Yesterday I learned that Brad Pitt, a movie actor, just bought a house in Carmel for forty million dollars. It’s somewhere up in the hills. Most expensive houses are invariably up in the hills, or on the coast.

Alas, Carmel is also weighed down by plenty of rules. For instance, one bylaw says that women cannot walk on city streets in high heels. (Doesn’t say anything about men, though.) The law specifies the height and width of the offending heels. To my mind none of this makes much sense, because you can find any number of fine-looking pairs of women’s high heeled shoes in the shops around town. You just can’t wear them outdoors. But then it gets even loopier. This being a free country, you can go to city hall and get a certificate that gives you a temporary exemption. The certificate is free.

There was another law, too, about ice cream cones: Not allowed, on account of the mess they make on the sidewalks. But when Clint Eastwood, an actor, became mayor of Carmel in the late eighties, he immediately struck down that law. In fact he campaigned on doing exactly that. The restriction on high heels still stands.

One of the fine looking houses on Scenic Road.

Yesterday we found ourselves browsing the menu outside a steak restaurant. It had high ceilings and great big windows, and looked like it could easily seat two hundred people. It was early and still eerily empty. Most steaks were in the sixty to seventy-dollar range, with one topping out at ninety dollars. These are U.S. dollars, mind. If you want a side of brussels sprouts, that will set you back sixteen dollars. A potato, eighteen dollars. It was cold when we were reading the menu and we were shivering. What would stop us from entering the heated restaurant and ordering up a plate of brussels sprouts, with two forks, and a glass of water? After all, this is a free country.

* * *

When I was in my adolescence, a distant cousin of my father’s came to visit us in Montreal, and as he stepped out of his Cadillac he handed me a hundred-dollar bill. That was when a hundred dollars really meant something. Until then, I had no idea there were such people and that these people were so very nice.

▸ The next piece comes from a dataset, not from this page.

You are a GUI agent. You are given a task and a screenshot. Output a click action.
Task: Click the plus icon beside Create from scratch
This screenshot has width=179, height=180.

A few years later, when we visited that distant relative in the States, he asked me what I’d like to drink. He asked me from the other side of a bar in his impressive home. I remembered the hundred dollars and the Cadillac and for some reason wanted him to believe I knew a thing or two about drinking and about living large, so I asked for Metaxa brandy, seven-star, neat. He pulled out an unopened bottle of 50-year-old Metaxa, a bottle I had not known existed. He broke the seal and poured me a stiff one.

While in Carmel, I am rereading the short stories of Ernest Hemingway. I gave away my paperback copy of his complete stories a long time ago. And the only reason I’m reading them again now is because they just entered the public domain and cost only ninety-nine cents to download. They are worth the revisit.

In “The Snows of Kilimanjaro,” Hemingway says that another American writer, whom he declines to name, wrote somewhere that “the rich are different from you and me.” Of course they are, he writes. They have more money. The writer Hemingway declined to name was F. Scott Fitzgerald, who was besotted with the rich.

The streets in Carmel by the Sea are paved with gold and its fairy tale cottages studded with precious stones the size of grapefruit. The skies are always blue and the people here, God bless ‘em, live forever.

The House of Prayer, occupied by the Sisters of Notre Dame de Namur, next to the Carmelite Monastery. Both are in the Santa Lucia foothills, facing the sea and the fancy houses of Carmel.